The Low Income Home Energy Assistance Program (LIHEAP) helps low-income households with heating and cooling costs. The program operates throughout the United States through yearly grants funded by the Federal Government. In addition to heating and cooling assistance, LIHEAP offers home weatherization assistance and emergency assistance for households facing utility disconnection due to nonpayment. Apply for benefits through your Department of Social Services, or call the National Energy Assistance Referral project at for more information.
How It Works
Once approved, a household receives a letter detailing benefit amounts based on family size, utility costs and income. The local LIHEAP agency also notifies utilities providers of the benefit amounts. In some areas, gas and electric companies notified of a household's enrollment in an energy assistance plan cannot disconnect utilities for nonpayment during the winter months.
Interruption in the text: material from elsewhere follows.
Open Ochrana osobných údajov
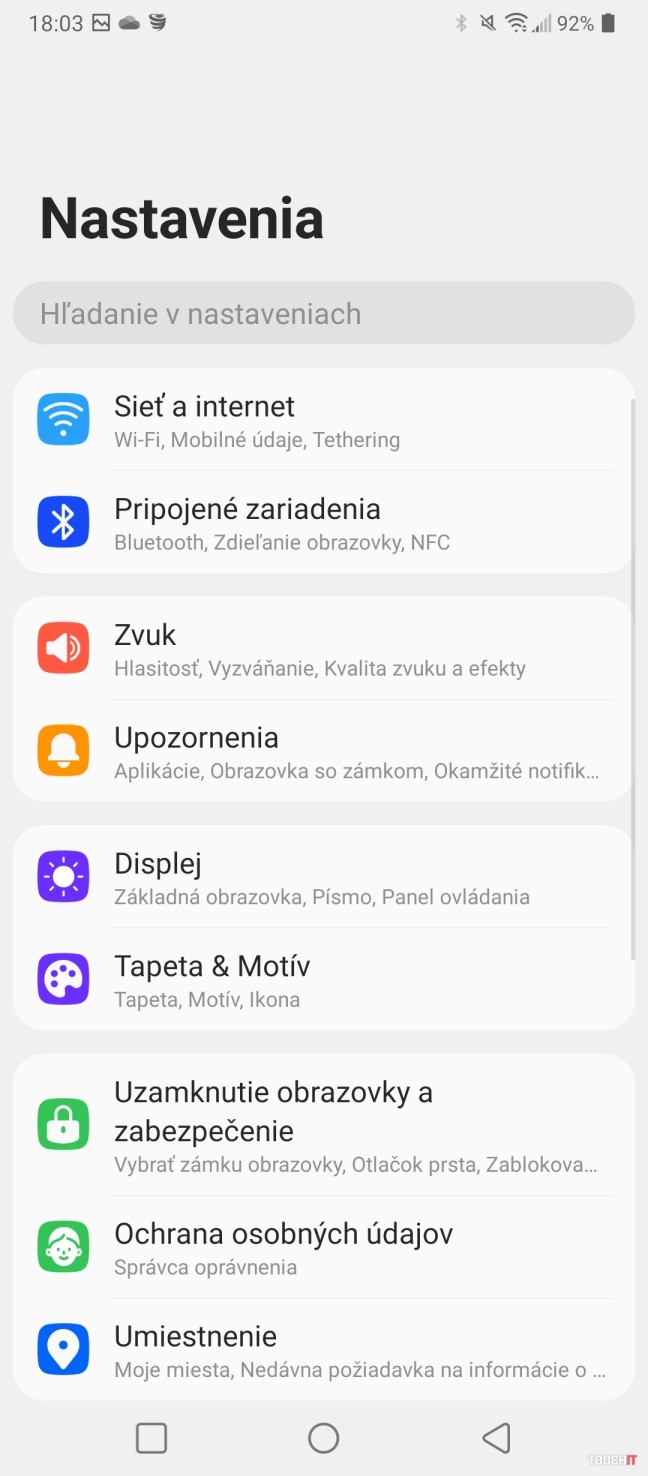 tap(323, 1247)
Additionally, the program assists households currently disconnected from heating or cooling utilities with reconnection. LIHEAP pays energy providers directly during the regular billing cycle until the funds are depleted. Eligible families may qualify for free or low-cost energy-related home repairs or other weatherization services.
While the Federal Government determines maximum LIHEAP income requirements based on annual Federal Poverty Guidelines (FPG), states may establish lower or higher income limits depending on the state's median income. As of 2010, individuals may qualify for energy assistance if the household income does not exceed 150 percent of the FPG or 60 percent of the state's median income. Regardless of the median income, states cannot establish income limits lower than 110 percent of the FPG. Individuals receiving Temporary Assistance for Needy Families, Supplemental Security Income, food stamps and other eligible government benefits are automatically eligible for LIHEAP assistance.
Applicants must provide proof of income and residency, identification for all household members, copies of Social Security cards, verification of United States citizenship or qualifying alien status, and recent utility or heating bills. Utility bills are required to estimate average heating and cooling costs for benefit determination and to set up payments with energy providers.
Except for emergency services, funds may be limited in some areas. Households with children or with elderly and disabled members receive priority treatment, followed by households with high energy needs and low income. States set aside emergency funds for households facing disconnection, but individuals are encouraged to apply early for monthly assistance. Depending on state policy, some areas may provide cooling assistance and heating assistance separately.